Although I’ve never visited Rome, I still had hoped to visit the sanctuary one day. Now I may never get the chance because the shelter, which has been open for more than 20 years, is under a health code violation.
The Torre Argentina Cat Sanctuary, located in an underground area next to an archaeological site in Rome, has become a place for tourists and a home for stray cats.
The shelter is next to a site where Brutus is thought to have stabbed Julius Caesar.
The problem archaeologists are having is that the shelter brings a lot of tourists to this area of Rome, and with tourists there are messes. Visitors are throwing food into the shelter and sometimes the waste lands on the fragile ruins in an attempt to feed the cats.
This has been a recent find, and that is why archaeologists are in an uproar. They don’t want their findings to be covered up by wrappers, food scraps and debris.
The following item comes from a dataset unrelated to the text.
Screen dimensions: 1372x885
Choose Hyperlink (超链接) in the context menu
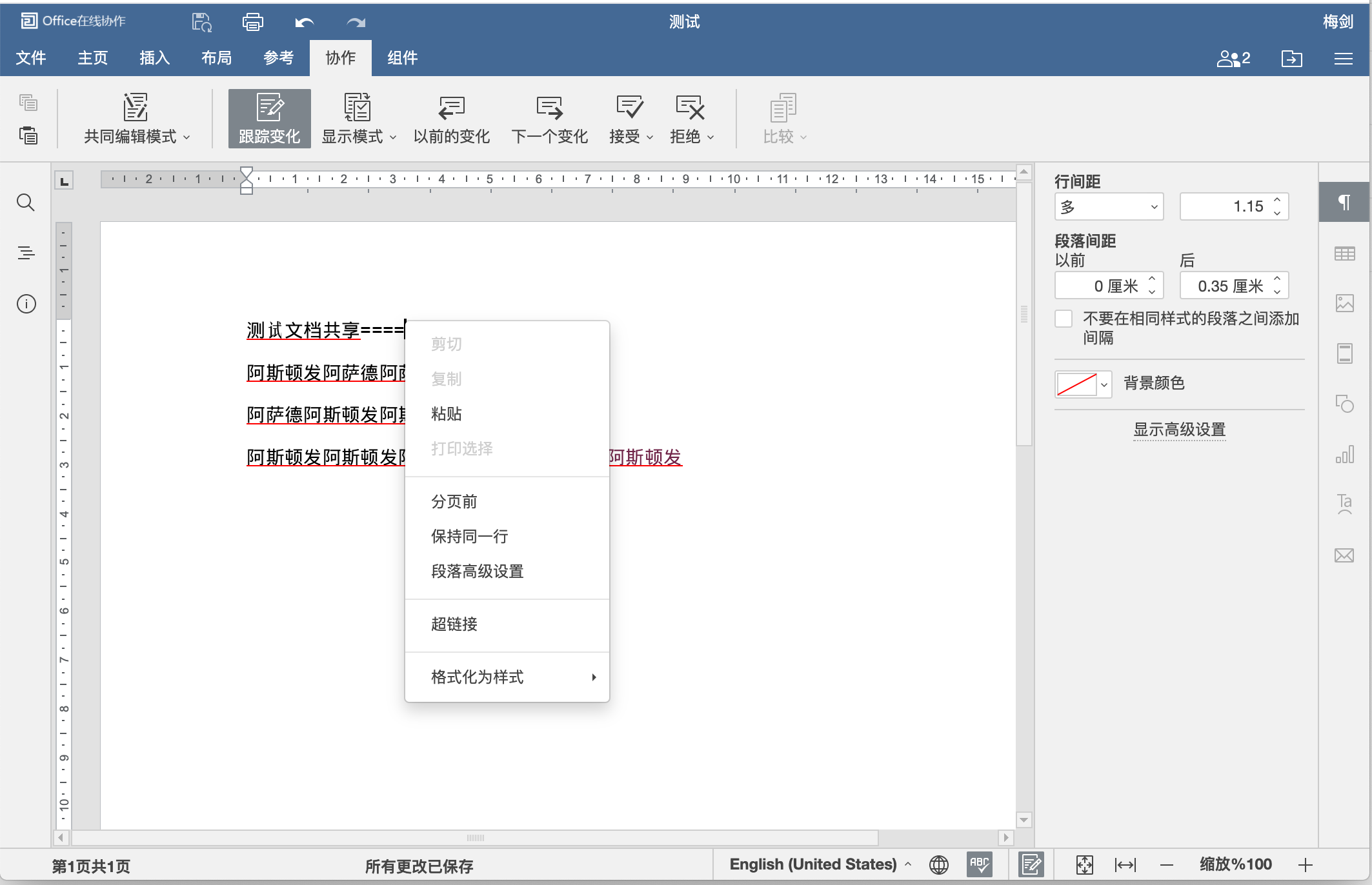[454, 624]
I guess I would be in an uproar, too, if great discoveries were being damaged because of trash.
But the main problem is tradition verses legality. The streets of Rome have been home to cats since the time of Caesar, but the shelter, because of its popularity, has made a good idea a terrible situation.
Currently, Rome is looking to find a new home for the shelter. Without a replacement, the shelter will close entirely, forcing hundreds of cats onto the streets.
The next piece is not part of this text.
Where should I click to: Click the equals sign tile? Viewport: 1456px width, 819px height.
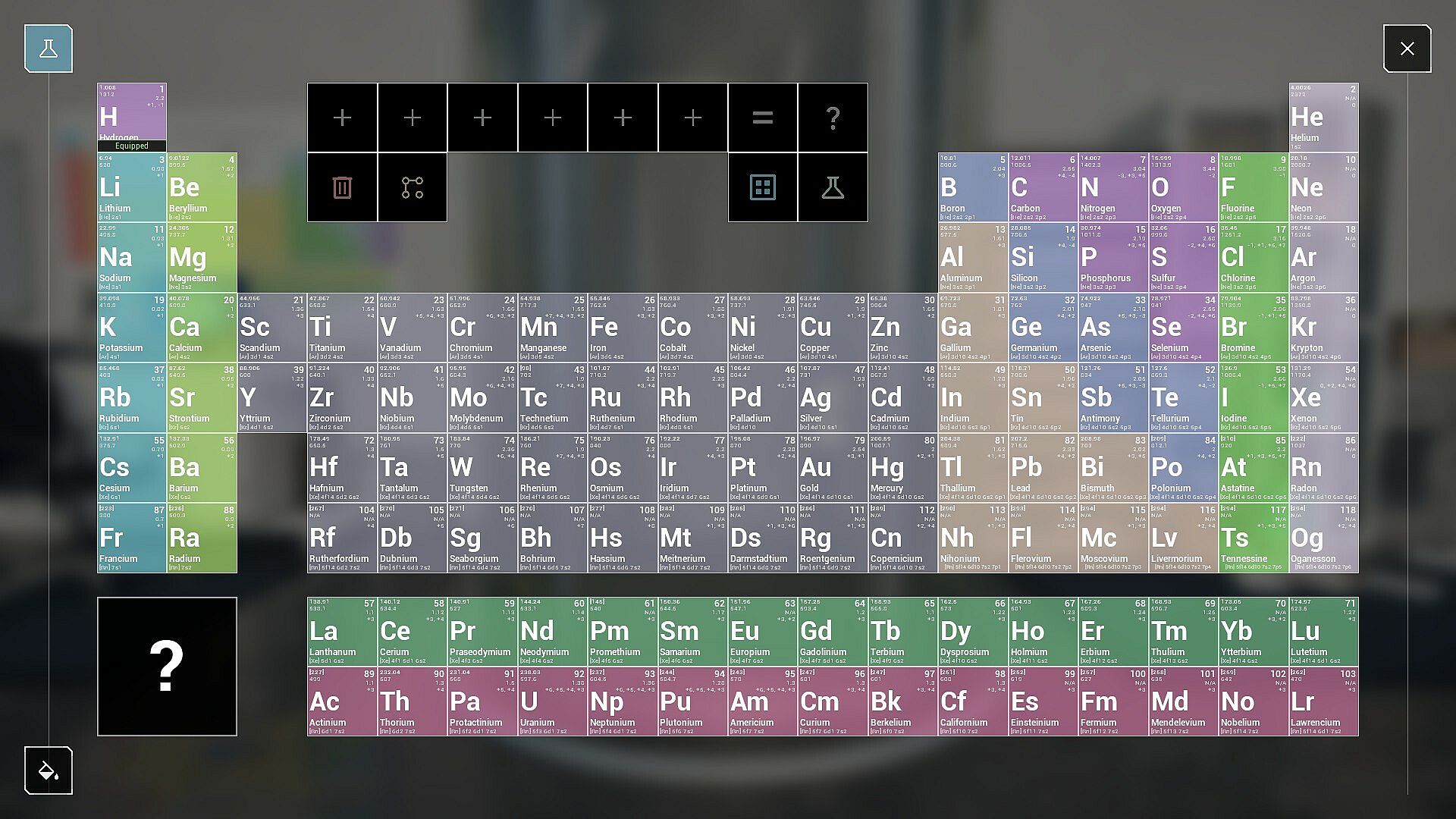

The shelter has neutered and spayed close to 29,000 cats over the past 20 years.
I strongly believe that without the shelter, Rome will see and increase in accidents and cat litter because of the amount of stray cats that are back on the busy streets. The shelter had been keeping down the spread of disease by keeping the strays healthy. It has become an ever-growing place for tourists to visit when in Italy.
With an estimated 10,000 benefactors that help pay for medicine and supplies, there is a large number of supporters looking to keep the sanctuary open.
Yet, the archaeologists do have a point. Should Rome risk the preservation of their past for a few cats?
My answer would be yes.
I am not naïve enough to think that history does not need to be preserved, but I also believe that the removal of the cat shelter would not stop the problem.
More than four million visitors come to Rome each year, and no amount of waste is going to be left behind just because Rome closes the only cat shelter within the city.
Cats can’t read the evicted signs. Out of habit, the cats will still remain in the area.
Most importantly, ban or no ban, the cats will still live in Rome and tourists will continue to feed them. The problem isn’t as simple as cat shelter or no cat shelter.